To review, Scale's single cell sequencing kits implement a combinatorial barcoding scheme in which fixation converts the cells themselves - or nuclei - into nanocontainers by covalently linking nucleic acids to the cell structure. It is then possible to use rounds of indexing, pooling and splitting to build a statistically unique index onto each cell.
In practice, the initial fixation step involves several rounds of washing, which doesn't scale well with many samples and can lose material - an issue for very tiny samples. My training is from The Church of Multiplexing (though it's polite to call him George) and a near commandment there is to pool as early as you can.
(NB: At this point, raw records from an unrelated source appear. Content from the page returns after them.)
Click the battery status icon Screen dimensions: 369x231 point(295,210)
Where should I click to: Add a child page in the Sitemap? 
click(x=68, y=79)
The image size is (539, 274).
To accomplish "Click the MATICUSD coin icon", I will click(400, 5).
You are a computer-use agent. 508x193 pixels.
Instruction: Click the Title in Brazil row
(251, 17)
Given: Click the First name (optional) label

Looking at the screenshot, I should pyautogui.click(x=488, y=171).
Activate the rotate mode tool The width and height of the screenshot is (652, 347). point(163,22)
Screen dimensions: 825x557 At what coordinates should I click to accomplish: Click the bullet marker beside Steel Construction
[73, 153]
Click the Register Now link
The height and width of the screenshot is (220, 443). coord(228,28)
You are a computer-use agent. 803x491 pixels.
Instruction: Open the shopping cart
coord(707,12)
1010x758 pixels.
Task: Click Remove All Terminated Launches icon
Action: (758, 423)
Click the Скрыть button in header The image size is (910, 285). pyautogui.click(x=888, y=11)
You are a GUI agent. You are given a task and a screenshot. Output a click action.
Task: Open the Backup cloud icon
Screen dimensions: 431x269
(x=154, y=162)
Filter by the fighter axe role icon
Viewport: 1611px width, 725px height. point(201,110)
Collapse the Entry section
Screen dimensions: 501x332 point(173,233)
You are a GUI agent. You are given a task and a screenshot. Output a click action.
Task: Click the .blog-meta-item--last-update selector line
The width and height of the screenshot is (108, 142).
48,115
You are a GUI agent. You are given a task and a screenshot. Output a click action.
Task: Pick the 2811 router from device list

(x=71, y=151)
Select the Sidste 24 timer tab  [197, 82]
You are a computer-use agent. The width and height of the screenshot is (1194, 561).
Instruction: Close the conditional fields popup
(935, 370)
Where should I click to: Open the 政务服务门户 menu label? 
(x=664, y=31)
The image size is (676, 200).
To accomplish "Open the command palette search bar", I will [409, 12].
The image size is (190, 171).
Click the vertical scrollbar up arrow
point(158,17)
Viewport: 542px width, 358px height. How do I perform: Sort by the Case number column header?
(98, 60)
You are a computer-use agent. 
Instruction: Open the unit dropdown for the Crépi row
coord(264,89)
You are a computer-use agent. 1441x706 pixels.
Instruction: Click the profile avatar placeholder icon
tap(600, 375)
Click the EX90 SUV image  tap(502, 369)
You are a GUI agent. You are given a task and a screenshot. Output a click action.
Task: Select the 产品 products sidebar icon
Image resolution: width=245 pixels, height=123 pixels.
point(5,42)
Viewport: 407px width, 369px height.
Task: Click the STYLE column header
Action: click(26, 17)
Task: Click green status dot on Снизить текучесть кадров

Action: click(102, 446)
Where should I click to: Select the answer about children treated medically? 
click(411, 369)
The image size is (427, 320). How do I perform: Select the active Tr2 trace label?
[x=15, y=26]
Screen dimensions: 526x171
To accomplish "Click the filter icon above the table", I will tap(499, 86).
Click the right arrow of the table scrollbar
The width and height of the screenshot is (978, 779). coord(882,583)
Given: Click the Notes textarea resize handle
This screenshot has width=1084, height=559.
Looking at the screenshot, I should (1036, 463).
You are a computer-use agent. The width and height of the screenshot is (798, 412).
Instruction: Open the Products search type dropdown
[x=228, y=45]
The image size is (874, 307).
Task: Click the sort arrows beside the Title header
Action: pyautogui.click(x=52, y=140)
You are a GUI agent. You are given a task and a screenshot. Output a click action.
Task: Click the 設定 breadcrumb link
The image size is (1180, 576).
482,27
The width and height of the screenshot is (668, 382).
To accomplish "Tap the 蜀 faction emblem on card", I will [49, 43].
The key ScalePlex reagent enables tagging the cells during the first fixation step, so samples can then be pooled prior to any washing steps - very much fitting the "pool ASAP" principle.
Scale takes pains to not call ScalePlex cell hashing. It's an analogous procedure, but cell hashing has relied on either antibodies to cell surface proteins or on tagged lipids that interpose themselves within the cell membrane. Both of these can dissociate during later pooling steps, muddling the cell indexing - much as index hopping on the flowcells deranges careful assignment of sequence indexes to samples. Antibodies also have the disadvantage of being specific to some branch of life; there's no universal protein antigen across all eukaryotes. ScalePlex does bear a oligo-T capture sequence, so it is specific for eukaryotic Pol II transcripts - those of us interested in bacteria never catch a break!
There are 96 separate ScalePlex barcodes. But those ScalePlex-labeled pools can then go into the next labeling plate that also has 96 barcodes, which are added by ligation. After pooling-and-splitting - and Scale provides a bit of plasticware that enables pooling by just inverting the labeling plate - a mid-level of 384 indexes is added. After another pool-and-split operation, 96 final barcodes are added by tagmentation. All of these steps are the standard Scale 3' mRNA kit; the only change for ScalePlex is to use that reagent during the first fixation step and then pool samples.
In theory you could put 96 pools of 96 samples into that first plate. Probably most people will not go so far and spread each ScalePlex pool across multiple level 1 indexes. The kit as distributed has a specification of indexing 125K cells, though with an expansion kit that can go to 500K cells. So distribute those 500K cells amount however many samples you have; trying to go for nearly 10K samples (where would you get them?) would mean only 50 cells per sample. Is that enough? Certainly not for any sort of complex tissue, but maybe there are regimes where having large numbers of samples and small numbers of cells per sample is acceptable. Scale discussed at AGBT this year a roadmap to increase the limit to 2 million cells. But the key point is ScalePlex puts that flexibility easily in the experimenter's hands - it will be practical to design experiments with replicates, timepoints and so forth which generate many samples, but which would previously have been too onerous to execute on the lab side.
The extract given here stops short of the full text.